Il est 21h30 heure française, la connexion skype est établie. « Bonjour Anne-Sophie, comment allez-vous? » Le ton est joyeux, comme porté par un certain optimisme (syndrome plutôt rare depuis quelques mois). Cette voix chaleureuse est celle de Noomen Lahimer, le CEO de la start-up tunisienne EVEY technologies, spécialisée dans le e-survey et le e-vote. J’esquisse alors un sourire, « Je suis enchantée ». Je m’excuse de n’avoir pu lui proposer un call en journée. Noomen rit et m’explique qu’il jongle habituellement avec plusieurs créneaux horaires : un des co-founders, Maher Hanafi, est basé à San Francisco, puis plusieurs communautés sont éparpillées dans le monde.
La genèse d’EVEY remonte à 2011 lors de la «Révolution de la dignité »,
D’un côté le chômage et la pauvreté, de l’autre la corruption et les violences policières faisaient alors rage en Tunisie. Noomen se souvient: « Il y avait un côté très hypocrite, on ne parlait pas politique avec notre entourage, personne n’était habitué à donner son avis. Très rapidement avec les différentes révoltes qui ont explosé en Tunisie est née une soif de pouvoir s’exprimer librement, d’avoir son mot à dire sur les décisions locales et nationales. Ce sentiment a été alimenté par la jeunesse tunisienne, ultra-connectée au monde, notamment avec Facebook qui a fédéré énormément la population pendant le Printemps arabe : groupes de discussion, agendas, militantismes…» Les moins de 25 ans ne le savaient peut-être pas mais ils représentaient à ce moment là 42% de la population tunisienne et influençaient toute la structure d’un pays grâce à leur engagement sur les plateformes digitales.

Entrées sur la recherche de mots et d'éléments:
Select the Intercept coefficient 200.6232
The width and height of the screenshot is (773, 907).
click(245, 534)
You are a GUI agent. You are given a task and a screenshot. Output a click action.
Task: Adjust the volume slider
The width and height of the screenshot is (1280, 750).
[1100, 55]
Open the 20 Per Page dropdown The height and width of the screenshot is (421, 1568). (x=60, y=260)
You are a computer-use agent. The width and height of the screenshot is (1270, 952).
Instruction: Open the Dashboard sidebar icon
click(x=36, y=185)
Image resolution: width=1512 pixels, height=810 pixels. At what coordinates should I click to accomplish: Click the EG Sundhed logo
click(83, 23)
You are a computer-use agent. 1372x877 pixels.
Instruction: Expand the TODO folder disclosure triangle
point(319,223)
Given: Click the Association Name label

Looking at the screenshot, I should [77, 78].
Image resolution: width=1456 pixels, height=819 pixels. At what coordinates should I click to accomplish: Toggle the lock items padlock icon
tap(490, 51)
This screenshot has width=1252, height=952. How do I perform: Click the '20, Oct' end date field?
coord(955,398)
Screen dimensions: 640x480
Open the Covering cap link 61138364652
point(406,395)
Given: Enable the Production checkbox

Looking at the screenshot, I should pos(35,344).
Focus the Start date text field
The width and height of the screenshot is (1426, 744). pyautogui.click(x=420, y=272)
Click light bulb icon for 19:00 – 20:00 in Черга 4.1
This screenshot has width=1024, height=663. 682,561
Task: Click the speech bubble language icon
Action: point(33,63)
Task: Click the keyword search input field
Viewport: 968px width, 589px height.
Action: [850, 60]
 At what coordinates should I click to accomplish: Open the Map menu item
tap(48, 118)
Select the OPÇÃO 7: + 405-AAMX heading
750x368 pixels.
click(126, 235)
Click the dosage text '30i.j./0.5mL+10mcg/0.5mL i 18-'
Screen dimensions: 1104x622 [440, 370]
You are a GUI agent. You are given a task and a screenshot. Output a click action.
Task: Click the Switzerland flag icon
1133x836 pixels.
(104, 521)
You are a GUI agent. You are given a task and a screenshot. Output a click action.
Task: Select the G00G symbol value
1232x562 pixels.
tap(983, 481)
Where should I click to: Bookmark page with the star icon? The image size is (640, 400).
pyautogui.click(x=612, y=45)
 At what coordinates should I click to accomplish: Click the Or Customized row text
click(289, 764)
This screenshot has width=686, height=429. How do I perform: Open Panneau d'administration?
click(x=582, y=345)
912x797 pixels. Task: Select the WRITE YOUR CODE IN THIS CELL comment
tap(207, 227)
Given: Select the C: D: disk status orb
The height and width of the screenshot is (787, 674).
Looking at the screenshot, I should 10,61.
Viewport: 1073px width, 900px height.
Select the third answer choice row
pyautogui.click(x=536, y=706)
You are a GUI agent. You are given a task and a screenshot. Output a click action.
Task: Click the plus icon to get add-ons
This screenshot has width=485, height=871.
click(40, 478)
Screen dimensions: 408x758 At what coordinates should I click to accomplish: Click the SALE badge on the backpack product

§ CONSIGNE: Résumez en deux phrases le texte consacré à la start-up EVEY technologies.

§ CORRIGÉ: Le texte rapporte un échange sur Skype avec Noomen Lahimer, CEO d'EVEY technologies, une start-up tunisienne spécialisée dans le e-survey et le e-vote, dont un des cofondateurs, Maher Hanafi, est basé à San Francisco. La genèse d'EVEY remonte à 2011, lors de la « Révolution de la dignité », quand les révoltes en Tunisie ont fait naître une soif de s'exprimer librement, alimentée par une jeunesse ultra-connectée : les moins de 25 ans représentaient alors 42 % de la population.